Mrs ~t~ has been baking more bread this year both for us and friends, and she recently got back into sourdough.   So far.... the loaves are getting good rise, the crust is thin and crispy, and texture is really airy, but the problem is, we have a 9 or 10 quart Dutch oven (which seems too large) and a 6.5 quart model which is enamel coated.  We are reading that enamel is not recommended when preheating dry.  *So, it sounds like the logical move is to buy a non-enamel Dutch oven in the 6 to 8 quart range but I'm looking for some practical 'baker tips' on sizes, and we want to keep the preheating dry option on the table. *


----------



## JLeonard

I have a Lodge that  I cook bread in all the time. Its just the plain ole cast iron one. I love it.
Jim


----------



## bregent

This is the one I use for bread:  Amazon.com: Lodge Pre-Seasoned Cast Iron Double Dutch Oven With Loop Handles, 5 qt: Cast Iron Dutch Oven: Kitchen & Dining
I like it because I can put the bread on the lid and place the inverted bottom over it - makes it easier to score.


----------



## thirdeye

bregent said:


> This is the one I use for bread:  Amazon.com: Lodge Pre-Seasoned Cast Iron Double Dutch Oven With Loop Handles, 5 qt: Cast Iron Dutch Oven: Kitchen & Dining
> I like it because I can put the bread on the lid and place the inverted bottom over it - makes it easier to score.
> 
> View attachment 476486
> View attachment 476487


What a good idea, *and your loaf is preformed first, right?* 

Mrs ~t~ has wet sourdough that is moved onto parchment paper, and then goes into the bottom of the Dutch oven with the lid on.  After a few minutes the lid is removed and the bread finishes baking.


----------



## BrianGSDTexoma

JLeonard said:


> I have a Lodge that  I cook bread in all the time. Its just the plain ole cast iron one. I love it.
> Jim


That is all I use.  Love them.  Straight from the fridge into oven with hot water poured on sheet pan


----------



## sandyut

bregent said:


> Amazon.com: Lodge Pre-Seasoned Cast Iron Double Dutch Oven With Loop Handles, 5 qt: Cast Iron Dutch Oven: Kitchen & Dining


that one for sure!


----------



## thirdeye

Brian Trommater said:


> That is all I use.  Love them.  Straight from the fridge into oven with hot water poured on sheet pan


I have one of those for cooking beans on the pit, we'll give it a try.


----------



## bregent

thirdeye said:


> What a good idea, *and your loaf is preformed first, right?*
> 
> Mrs ~t~ has wet sourdough that is moved onto parchment paper, and then goes into the bottom of the Dutch oven with the lid on.  After a few minutes the lid is removed and the bread finishes baking.
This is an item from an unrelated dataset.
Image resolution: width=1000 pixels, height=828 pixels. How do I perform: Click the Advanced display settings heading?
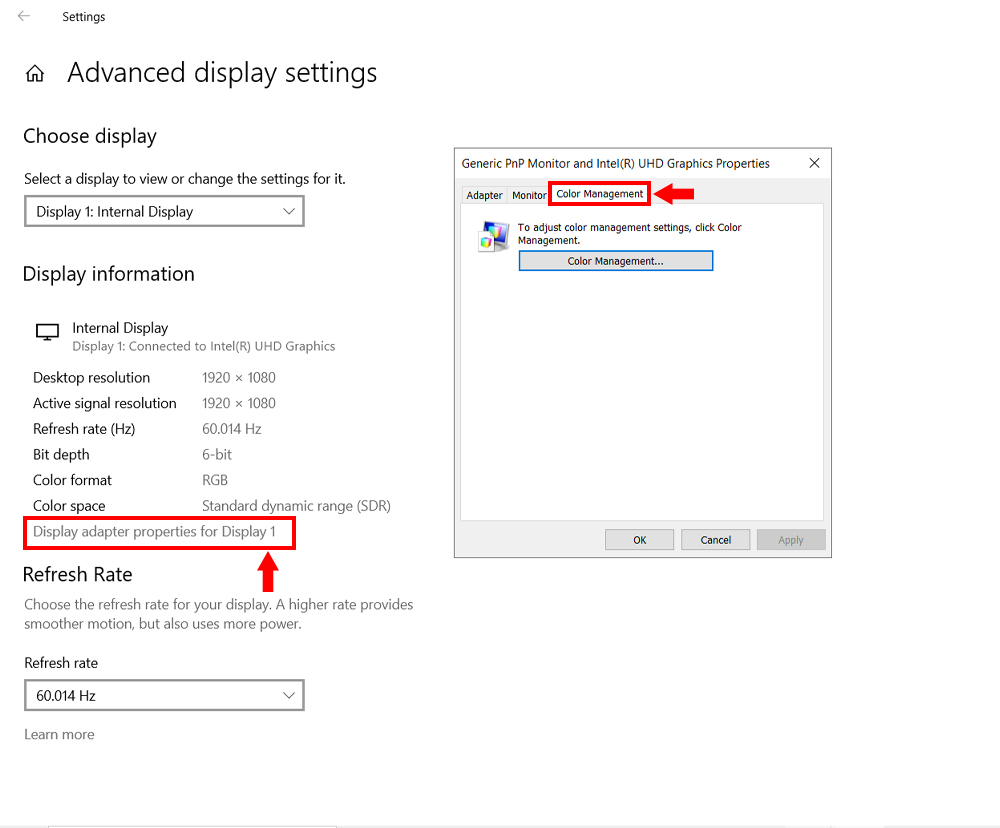pos(222,73)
Yes, those were pre- shaped and proofed in a banneton.  But I've also used it for no knead bread.  If you are going into a pre-heated dutch oven, there's no need for parchment paper - it will not stick. When I was making no-knead I scraped it from the bowl with a rubber spatula straight into the dutch oven:


----------



## bregent

Brian Trommater said:


> That is all I use.  Love them.  Straight from the fridge into oven with hot water poured on sheet pan


 
Brian, have you tried covering those pans with something for the first 15 minutes?  Residential ovens are vented, so the steam you generate is quickly lost and you can't reach the saturation levels needed for a crust that is like that of a commercial bread oven.  I tried the sheet pan and various other methods for years, but baking in a Dutch oven was a complete game changer.


----------



## BrianGSDTexoma

bregent said:


> Brian, have you tried covering those pans with something for the first 15 minutes?  Residential ovens are vented, so the steam you generate is quickly lost and you can't reach the saturation levels needed for a crust that is like that of a commercial bread oven.  I tried the sheet pan and various other methods for years, but baking in a Dutch oven was a complete game changer.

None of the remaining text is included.